The razor cartridge 10 includes a body 14 and one or more razor blades 16 having a length 18 and a width 20. Each of the one or more razor blades 16 has a cutting edge 22 extending in the length direction. The present disclosure is not limited to any particular blade and / or razor blade configuration, but the present disclosure includes, for example, linear blades, non-linear blades, blades extending around the aperture, integrally curved razor blades, curved blades. Alternatively, it can be applied to a razor blade attached to a non-curved razor support. The razor cartridge 10 also preferably includes a guard 24. For clarity, the terms "forward" and "backward" as used herein are defined with respect to the orientation in which the blade hits the user's skin when the blade is used in the conventional manner, for example, a razor blade. If 16 is used in the conventional way, the blade will move from anterior to posterior to a point on the user's skin, with the anterior blade element in front of the posterior blade element. At that point you will hit. The main body 14 includes a front portion 26, a rear portion 28, a first side portion 30, and a second side portion 32. The anterior portion 26 is located between the guard 24 and one or more razor blades 16. The posterior portion 28 (sometimes referred to as a "cap") is located behind one or more razor blades 16. The first side portion 30 and the second side portion 32 are arranged on opposite sides of one or more razor blades 16 and both extend between the anterior portion 26 and the posterior portion 28. The cartridge or housing 13 may also include inter-blade guards and razor blades, all of which are oriented in the same direction or may include a plurality of groups in which there are opposite directions.

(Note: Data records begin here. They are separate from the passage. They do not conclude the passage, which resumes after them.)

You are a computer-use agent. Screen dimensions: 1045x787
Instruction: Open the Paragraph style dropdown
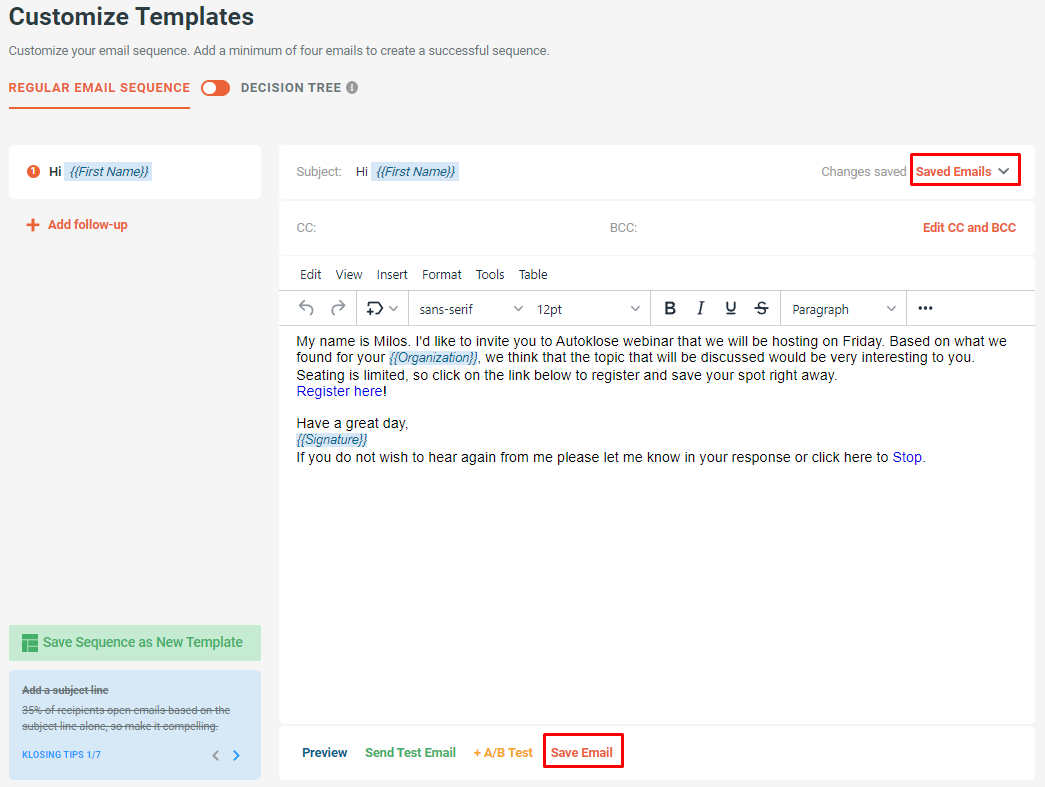pyautogui.click(x=843, y=308)
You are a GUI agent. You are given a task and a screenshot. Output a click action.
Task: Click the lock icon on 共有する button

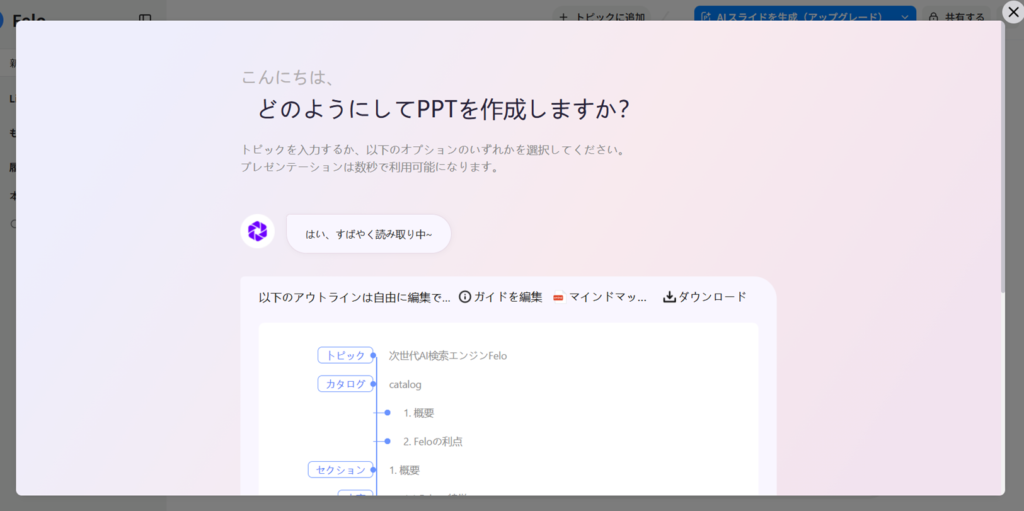933,17
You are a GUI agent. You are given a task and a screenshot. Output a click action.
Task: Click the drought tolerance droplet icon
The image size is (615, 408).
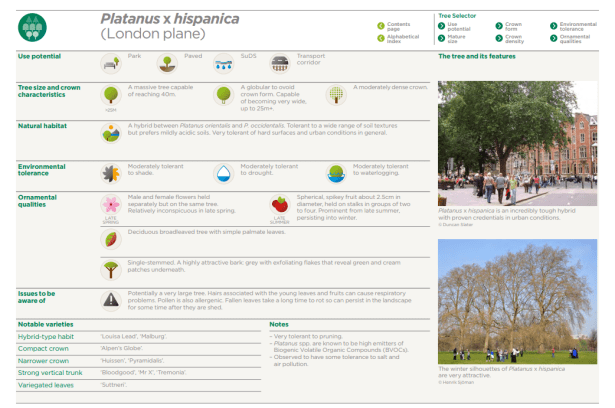click(x=224, y=173)
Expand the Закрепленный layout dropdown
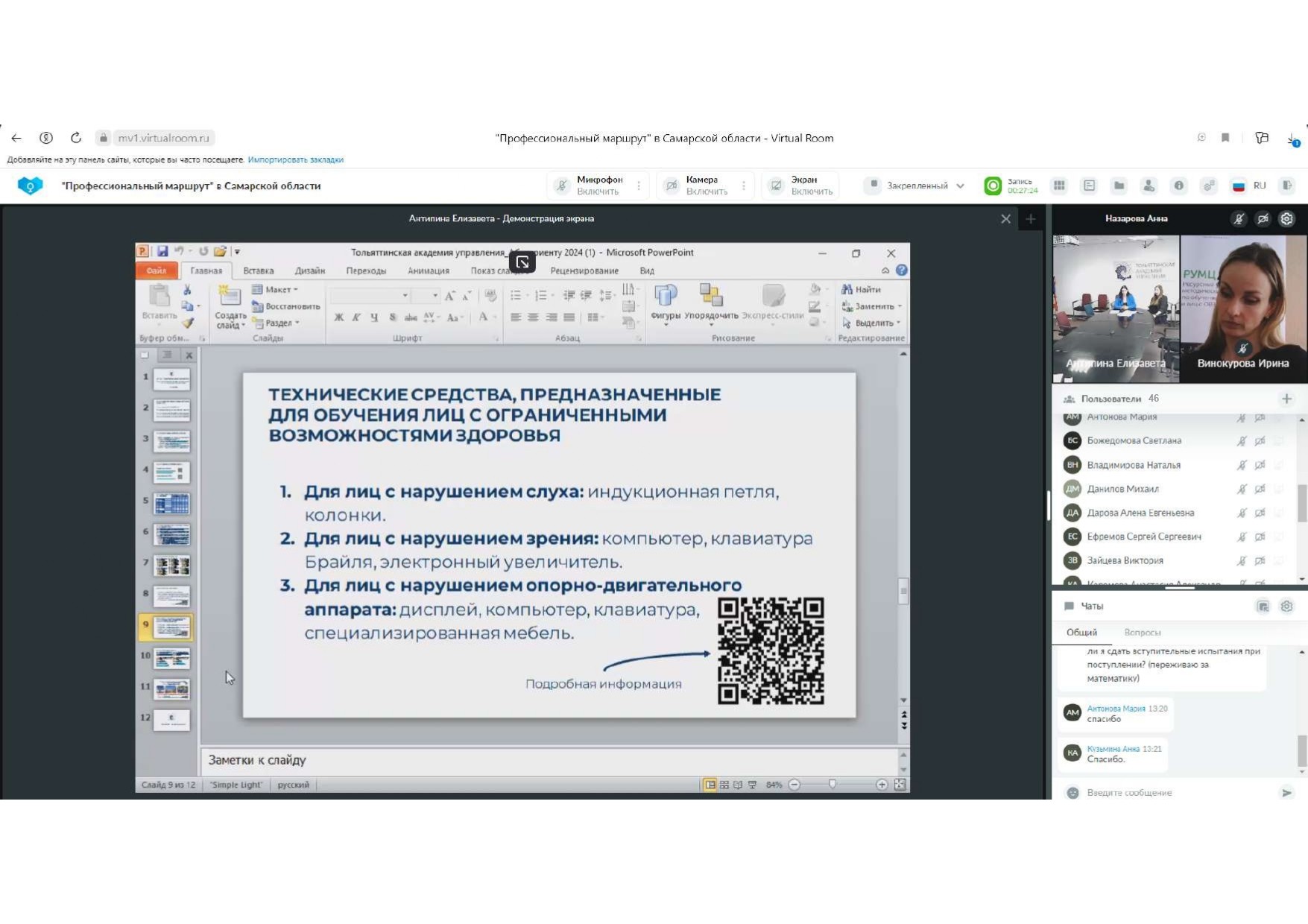This screenshot has width=1308, height=924. coord(959,186)
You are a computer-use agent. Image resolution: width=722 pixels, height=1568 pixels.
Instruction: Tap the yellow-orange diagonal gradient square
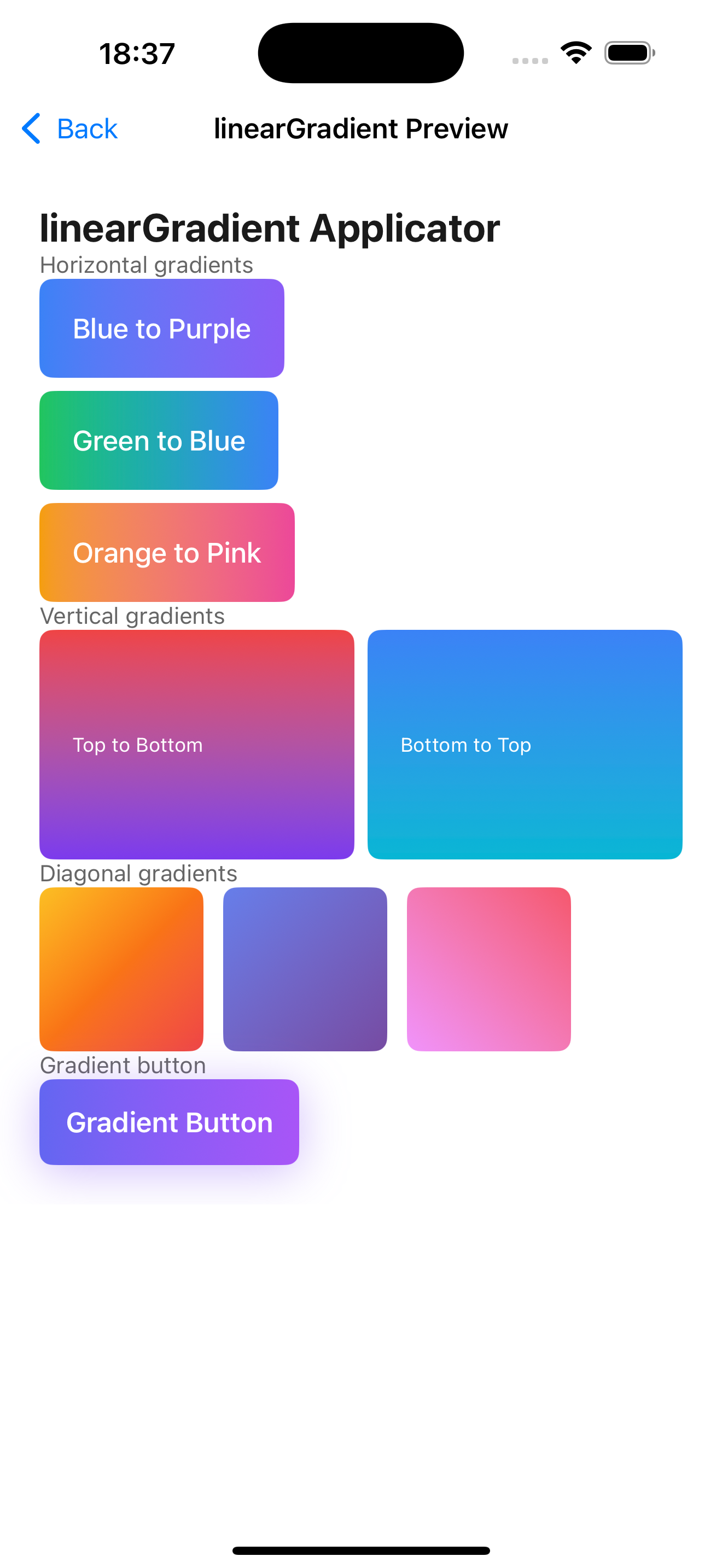(x=121, y=969)
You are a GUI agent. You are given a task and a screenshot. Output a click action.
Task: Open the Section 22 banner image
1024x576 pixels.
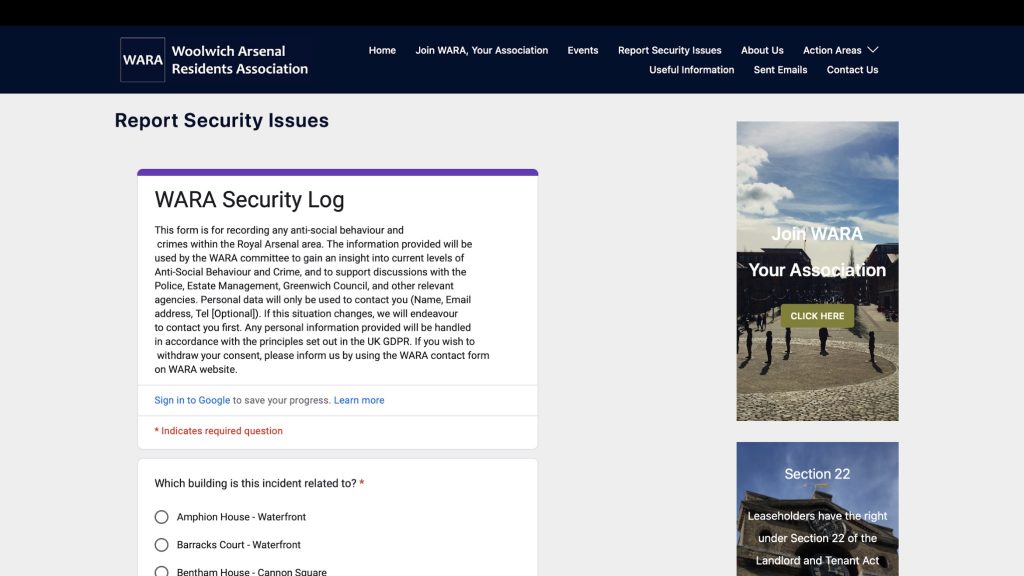[817, 510]
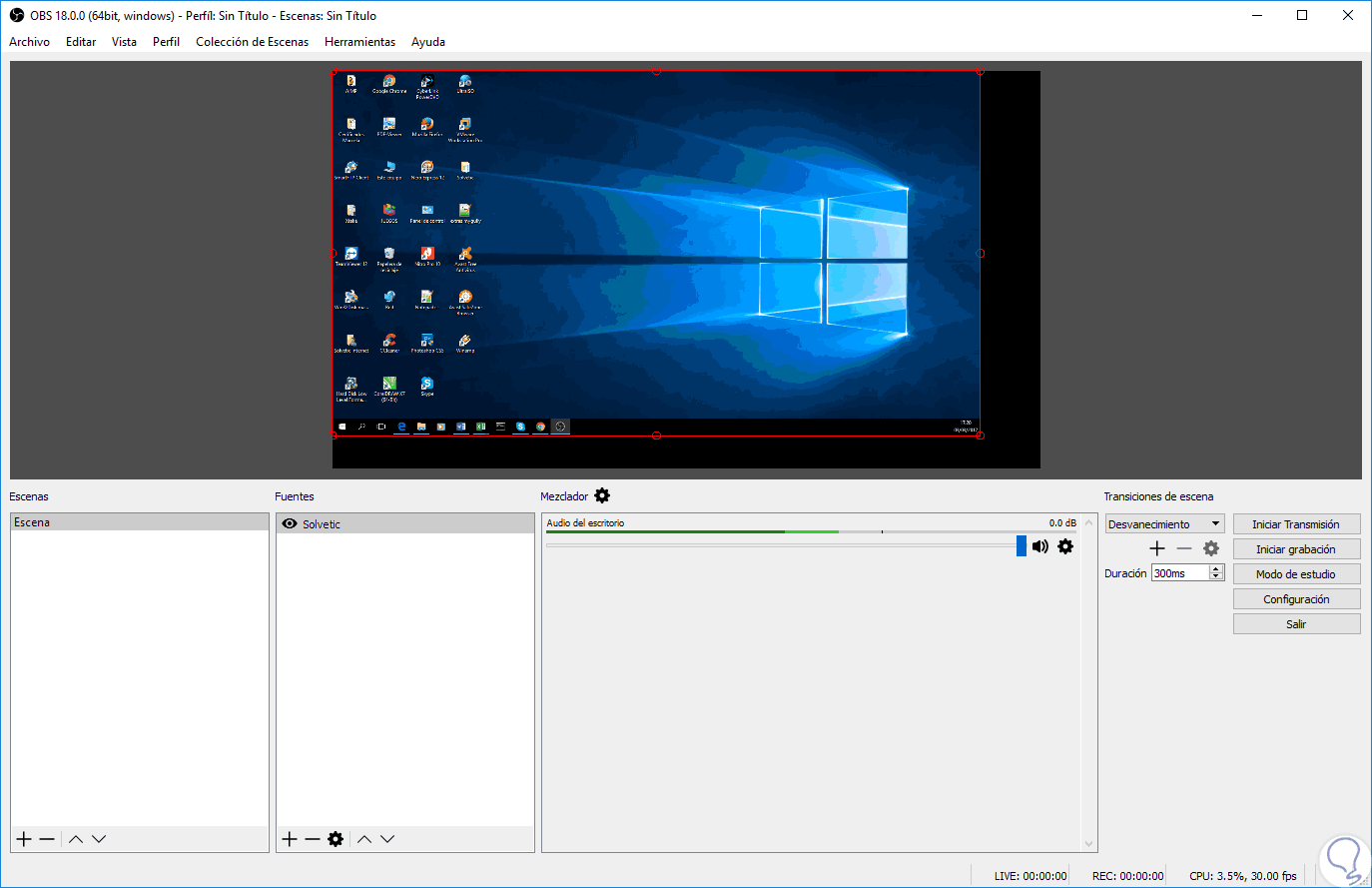1372x888 pixels.
Task: Open Audio del escritorio settings gear
Action: pos(1065,546)
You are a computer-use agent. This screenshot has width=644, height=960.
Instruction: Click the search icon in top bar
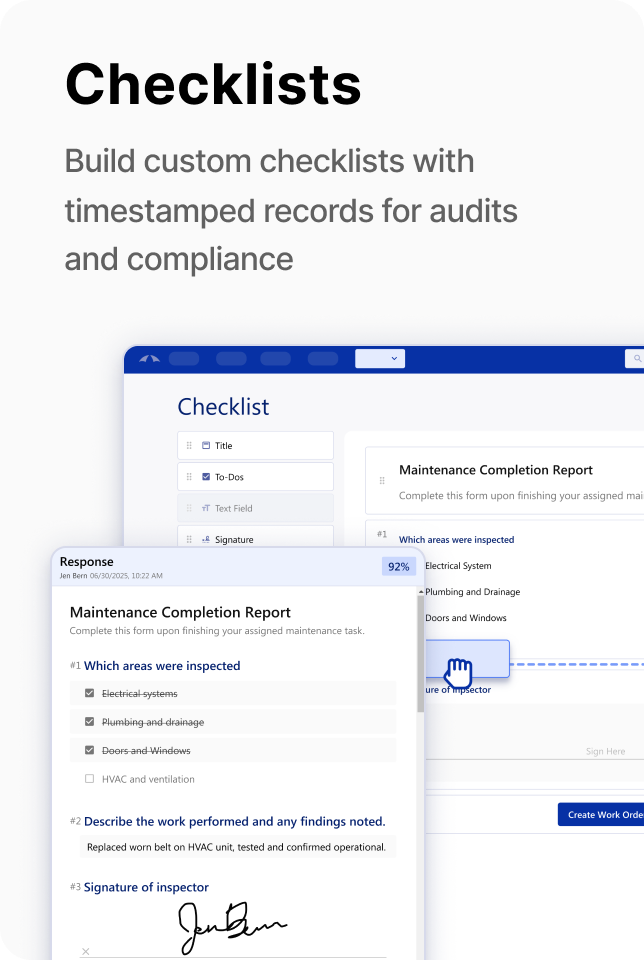coord(636,359)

The razor blade 16 according to the present disclosure can have various configurations, each of which has a width 36 extending between the tip end 38 and the rear end 40, and a first side edge 44 and a second side edge. Includes a body 34 having a length 42 extending between it and 46. The body 34 further includes an upper body surface 48 and a lower body surface 50, the body surfaces 48, 50 extending in the width direction between the tip end 38 and the rear end 40, first and first. It extends in the length direction between the side edges 44 and 46 of 2. The description of the razor blade provided herein and shown in the figure is included for ease of understanding of the present disclosure. The present disclosure is not limited to this particular razor blade embodiment.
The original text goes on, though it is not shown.